We set the baby down alone, so fragile and small it looked, and then hid ourselves in a great thorn brake. We were as far off as we dared go, and the buck did not wander far. Sometimes it bleated in a little treble, once or twice it lay down, tucking its long legs beneath it, to rise again and wander, all lonely, among the low thorn bushes. Two hours or more we waited and then—a gentle whinny, and almost before we realised it, a perfect oryx doe cantered towards the fawn. She nosed it all over and her joy expressed itself in every imaginable way. It was a most beautiful and pathetic sight. We made some movement, and all alert again, the graceful creature sailed away, the baby trotting beside. My eyes were full of tears, and I had a lump in my throat. ’Twas pitiful, ’twas wondrous pitiful. To think that in all the jungle a mother could find her way to the lost best beloved with nothing to guide her, nothing to tell her. Clarence took it all most naturally, and said all female things are like that. I do almost believe him!


The sun sailed high in a sky of molten brass, the hot sand blistered the palm set down on it, not a breath of air was stirring. And I, foolish wight, was stalking, on hands and knees, a hartebeest. A family of ants had crawled up my sleeve. I went too near their palace, I suppose, and they mistook the way. A yellow snake, small, wicked-looking, and alert, lay right in my path. Not for a hundred hartebeest would I disturb him! I made a great detour, to the wonderment of Clarence, who trailed along in my wake. When he saw he wondered no longer.

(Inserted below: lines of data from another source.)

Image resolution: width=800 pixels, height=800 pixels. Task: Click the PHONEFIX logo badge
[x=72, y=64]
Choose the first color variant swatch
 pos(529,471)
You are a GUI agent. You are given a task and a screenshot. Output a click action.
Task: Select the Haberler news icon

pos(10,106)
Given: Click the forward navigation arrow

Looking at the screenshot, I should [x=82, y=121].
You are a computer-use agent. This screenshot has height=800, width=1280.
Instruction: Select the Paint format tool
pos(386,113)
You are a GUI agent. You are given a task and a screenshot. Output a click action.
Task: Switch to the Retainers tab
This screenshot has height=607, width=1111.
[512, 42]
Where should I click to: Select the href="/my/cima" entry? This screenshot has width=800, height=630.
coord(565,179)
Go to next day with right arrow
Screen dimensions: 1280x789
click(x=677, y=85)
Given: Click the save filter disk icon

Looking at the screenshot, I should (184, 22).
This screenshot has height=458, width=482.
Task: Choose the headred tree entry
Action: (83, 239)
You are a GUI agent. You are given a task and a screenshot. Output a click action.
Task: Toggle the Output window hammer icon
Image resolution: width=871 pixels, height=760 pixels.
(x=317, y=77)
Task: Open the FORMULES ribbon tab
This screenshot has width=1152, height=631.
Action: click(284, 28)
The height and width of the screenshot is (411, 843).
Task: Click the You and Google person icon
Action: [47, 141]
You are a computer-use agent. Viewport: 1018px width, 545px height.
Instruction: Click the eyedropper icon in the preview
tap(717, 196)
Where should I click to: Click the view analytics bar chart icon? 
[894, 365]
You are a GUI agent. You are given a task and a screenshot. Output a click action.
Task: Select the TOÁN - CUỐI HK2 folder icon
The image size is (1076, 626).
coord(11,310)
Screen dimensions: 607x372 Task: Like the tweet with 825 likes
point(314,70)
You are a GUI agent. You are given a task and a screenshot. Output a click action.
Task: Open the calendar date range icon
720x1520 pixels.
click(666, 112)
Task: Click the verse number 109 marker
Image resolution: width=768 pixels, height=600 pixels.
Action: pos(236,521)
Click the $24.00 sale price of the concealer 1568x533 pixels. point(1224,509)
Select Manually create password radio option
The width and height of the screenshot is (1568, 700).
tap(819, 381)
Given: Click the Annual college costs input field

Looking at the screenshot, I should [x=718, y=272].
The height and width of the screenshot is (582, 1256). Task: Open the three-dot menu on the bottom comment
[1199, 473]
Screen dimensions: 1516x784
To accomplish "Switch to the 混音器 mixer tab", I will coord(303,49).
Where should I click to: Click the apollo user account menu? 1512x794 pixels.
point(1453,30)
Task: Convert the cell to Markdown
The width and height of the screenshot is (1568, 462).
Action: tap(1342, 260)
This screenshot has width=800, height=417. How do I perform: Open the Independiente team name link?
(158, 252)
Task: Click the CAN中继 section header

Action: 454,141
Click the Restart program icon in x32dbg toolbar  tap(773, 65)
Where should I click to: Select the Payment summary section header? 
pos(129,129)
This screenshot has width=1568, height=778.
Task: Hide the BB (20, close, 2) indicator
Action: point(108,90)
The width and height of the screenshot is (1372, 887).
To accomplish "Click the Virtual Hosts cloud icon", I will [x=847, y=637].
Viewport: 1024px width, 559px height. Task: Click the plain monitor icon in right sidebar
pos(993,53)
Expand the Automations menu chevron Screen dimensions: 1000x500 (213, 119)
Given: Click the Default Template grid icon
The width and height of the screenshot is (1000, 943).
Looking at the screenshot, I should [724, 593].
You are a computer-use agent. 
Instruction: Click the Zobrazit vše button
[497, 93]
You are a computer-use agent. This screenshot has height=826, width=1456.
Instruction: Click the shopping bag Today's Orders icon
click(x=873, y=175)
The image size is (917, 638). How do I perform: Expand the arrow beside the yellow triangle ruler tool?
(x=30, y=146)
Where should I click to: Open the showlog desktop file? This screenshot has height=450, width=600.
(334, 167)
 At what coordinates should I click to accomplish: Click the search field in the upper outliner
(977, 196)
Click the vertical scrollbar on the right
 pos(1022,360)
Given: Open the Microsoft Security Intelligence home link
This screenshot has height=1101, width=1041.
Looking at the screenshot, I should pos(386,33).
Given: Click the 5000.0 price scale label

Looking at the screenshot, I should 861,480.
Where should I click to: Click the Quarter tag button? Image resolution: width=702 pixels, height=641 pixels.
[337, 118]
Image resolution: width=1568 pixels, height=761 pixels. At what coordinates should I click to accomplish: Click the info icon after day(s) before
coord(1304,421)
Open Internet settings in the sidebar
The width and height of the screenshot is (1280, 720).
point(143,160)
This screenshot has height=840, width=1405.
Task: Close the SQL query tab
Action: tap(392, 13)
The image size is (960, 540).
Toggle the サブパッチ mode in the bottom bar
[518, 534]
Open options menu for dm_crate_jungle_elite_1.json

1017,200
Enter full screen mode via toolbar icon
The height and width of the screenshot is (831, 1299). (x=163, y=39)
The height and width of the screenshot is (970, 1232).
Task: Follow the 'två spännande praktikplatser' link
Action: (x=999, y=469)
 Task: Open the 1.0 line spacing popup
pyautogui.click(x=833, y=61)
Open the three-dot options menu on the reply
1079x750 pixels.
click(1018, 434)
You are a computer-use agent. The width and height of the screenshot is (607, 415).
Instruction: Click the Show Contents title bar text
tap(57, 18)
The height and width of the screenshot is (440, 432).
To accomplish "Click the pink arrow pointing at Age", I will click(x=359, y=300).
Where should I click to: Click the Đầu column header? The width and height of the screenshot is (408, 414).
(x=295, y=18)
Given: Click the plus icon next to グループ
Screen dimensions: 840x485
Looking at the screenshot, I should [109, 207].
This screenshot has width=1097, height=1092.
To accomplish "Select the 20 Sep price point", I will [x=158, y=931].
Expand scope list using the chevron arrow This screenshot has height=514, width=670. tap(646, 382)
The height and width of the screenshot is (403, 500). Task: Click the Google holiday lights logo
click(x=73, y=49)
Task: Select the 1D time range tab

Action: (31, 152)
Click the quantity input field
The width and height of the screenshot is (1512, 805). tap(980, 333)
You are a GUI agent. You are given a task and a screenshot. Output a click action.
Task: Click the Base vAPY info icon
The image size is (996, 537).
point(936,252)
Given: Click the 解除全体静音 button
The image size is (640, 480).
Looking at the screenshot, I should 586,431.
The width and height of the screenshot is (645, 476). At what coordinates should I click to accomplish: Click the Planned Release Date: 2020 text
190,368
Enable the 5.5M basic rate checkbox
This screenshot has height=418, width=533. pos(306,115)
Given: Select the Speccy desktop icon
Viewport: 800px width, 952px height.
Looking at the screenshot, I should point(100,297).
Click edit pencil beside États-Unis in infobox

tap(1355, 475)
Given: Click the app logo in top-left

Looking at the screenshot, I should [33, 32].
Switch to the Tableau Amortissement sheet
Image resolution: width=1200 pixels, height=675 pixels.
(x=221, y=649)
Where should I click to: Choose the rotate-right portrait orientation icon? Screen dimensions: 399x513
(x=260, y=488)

He has learned now, and thinks snakes are a sort of mania of mine, and that I must be humoured. Great bluebottle flies jumped up in our faces from the red-hot sand, then—buzz—and down again. Oh, for some shade—some air—some water! There was my hartebeest again, with well-groomed coat and flicking tail. The flies were a worry to him too. Now he gets beyond a bunch of aoul—his sentinels. I shall never get within range. I lay my rifle down, myself with it. I can’t see the hartebeest, the aoul, the flies—there is nothing anywhere but a golden maze of light, and a world of noisy hammers in my ears.

’Twas nothing, just a mild touch of the sun, and next day Richard was himself again, and out with the second hunter, like a French falconer, prepared to fly at anything. Only we chose towards evening for our hunting.

Our ponies carried us through most of the dense country, but sometimes we had to get off and seek an easier way round. We saw tracks of all varieties of game, but for an hour or more had the jungle apparently to ourselves. We were leading our steeds, when we crossed a great find, a place where a lion had been lying, may be after some great banquet. The thorns had taken his size and shape like a mould, and his hairs were all about to betray his whilom presence. The hunter spoored about and picked up the lion trail some little way off. The ground being so loose and sandy made no good evidence of time. The pugs might have been made now, or that morning. We went on silently and after not more than five minutes going, with an electric-like shock, I realised that a lion stood over a kill to our immediate front. He winded us, and stretching his great neck and head upwards to sniff in magnificent disregard bounded into the thicket, the tuft on his tail being the last glimpse I caught of him. I was too taken aback to even try to get my rifle up. It all happened so very swiftly. We were a very small party to tackle a lion in thick cover, but my man was a little Trojan and did not hesitate when I said I would proceed and he must take a hand at the game. He was carrying my 12-bore, and I had my .500 Express.

First we tethered the ponies, thinking they would be quite safe as we should be in the near vicinity, then we commenced to beat after a fashion of our own. Walking as straight ahead as we could, pushing and struggling through where we couldn’t. We fired into the dusky depths in desperation at last, but nothing happened. It was not until we had covered a few hundred yards more before we saw, in a lightening of the undergrowth, a sinuous yellow form streaking along. The hunter in his excitement brought up his rifle. I held his arm. The danger was too great. If a wounded lion turned on us here we were done for, hemmed in as we were. We saw no more of him, he had put some distance between us, and “on my life, had stol’n him home to bed.”

It was a great disappointment, but, after all, there isn’t much sport in courting disaster. The chances should be almost even, a little in favour of the animal, not entirely so.

The ponies had untethered themselves, it doesn’t say much for the way we secured them, I’m afraid, and had betaken their way campwards. We had to track their hoof marks that we might also cut a long journey short. Night was closing in, and we wanted the shelter of our zareba. And supper, oh, supper! most of all!

We had no special time for meals in camp. A system that would properly disgust a good housewife. The cook had to produce food whenever we required some, at any time, early or late. It did not make for good cooking; but then, neither did the chef.